The single most effective action we can take to improve the lives of children in poverty is to give parents money, no questions asked. In two previous articles, I’ve shown that when parents in poverty are given more money, they use it to better the lives of their children.
Read more:
I suspect that many in New Zealand will express both shock and total disbelief that the evidence could possibly support this conclusion. At the heart of this shock is the common belief that children in poverty suffer because of bad parents, not the lack of money.
In part we believe this myth because our focus on “child” poverty has separated in the public’s mind these children from their families. The children are innocent and need our help therefore we glibly conclude that the parents are “guilty”: guilty of ignorance and abandonment of their parental responsibilities. New Zealanders love to perpetuate the image of the “mad, bad, poor parent”, but it is a lazy, inaccurate and dangerous story to tell because it has led us to put our best efforts into the least-efficient solutions.

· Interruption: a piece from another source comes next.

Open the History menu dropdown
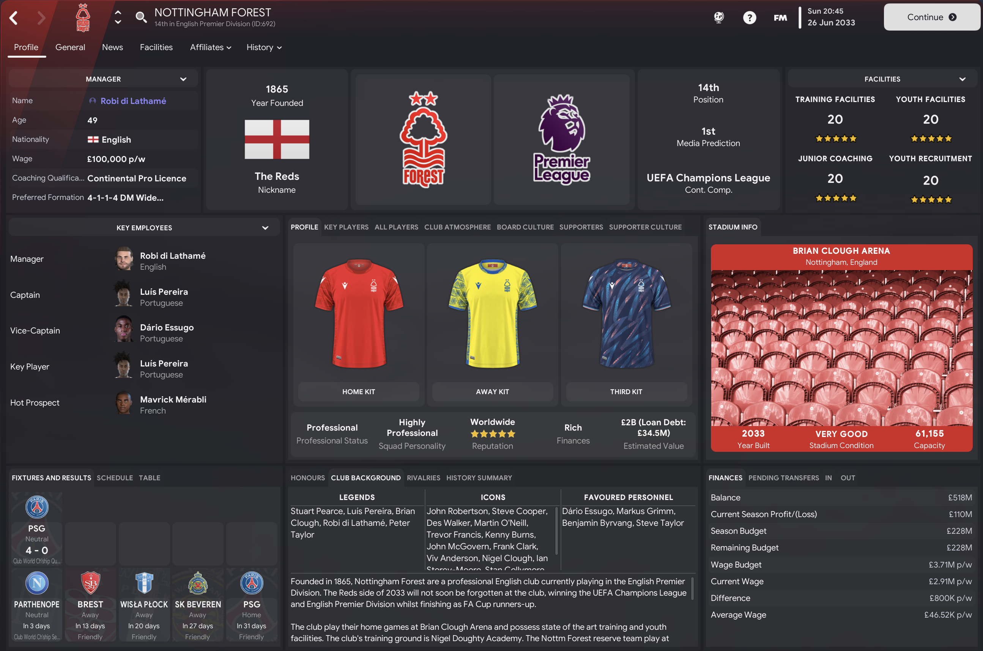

We want to help the children but we don’t want to help their parents. We see it as their fault. So we don’t. Instead we continue to push solo parents into work even though it does no good for the kids unless both the work and childcare are of a decent quality. We feed children in schools, but a couple of Weetbix won’t fix their problems. We talk about providing minimum standards for children in housing, but why are families in poverty not able to afford decent accommodation for their children? We are treating the symptoms (children doing badly) and never the cause (family poverty) because we do not trust parents in poverty to do the best for their children.
We need to deal with what is really at the heart of poor outcomes for children in poverty: lack of resources in a family and a life filled with stress.
In the first article of this series, I looked at the “The Great Smoky Mountains Study”, where some families in poverty received a regular cash grant, and the children in those families prospered in the long term.
The families who were moved out of poverty with the regular payments displayed fewer stress-related behaviours. They had fewer arrests, had more quality time with their children, improved their parenting behaviours, while the children themselves were happier, stayed in school longer, and committed less crime, compared with poor families in Smoky Mountains who did not receive the payments.
Stress from poverty even impacts the developing brains and bodies of children – an impact that lasts a lifetime. This can occur if children personally face ongoing stress or if they experience a lack of adult interaction in key development phases. An Otago University study followed a large group of Dunedin children since their birth in the 1970s and found that growing up in poverty increases the chance of heart disease in life. Importantly, even if the child became wealthy as an adult this risk didn’t disappear – showing the permanent physical impact of poverty-related stress.
Families in poverty have less to spend on both the basics and the enriching experiences children need to thrive. There is some evidence that an inability to purchase goods and experiences also leads to poor outcomes for children.
In reality, stress and limited resources interact with each other to determine children’s well-being. Take learning to read, for example. A family who can’t afford to buy books for children may also have less time, ability and energy to read to their child. We know that being read to is crucial for later learning, so this problem creates a gulf in skills between the haves and have-nots that no school can hope to bridge.
What the evidence tells us is that children in poverty do poorly not because they have irresponsible parents, but because they live in families under stress. Give them money to release the pressure valve and families and children do a whole lot better. It is not 100 per cent effective of course, but it gets closer than anything else we have tried.
First, we need to remove the financial stress then we deal with what is left.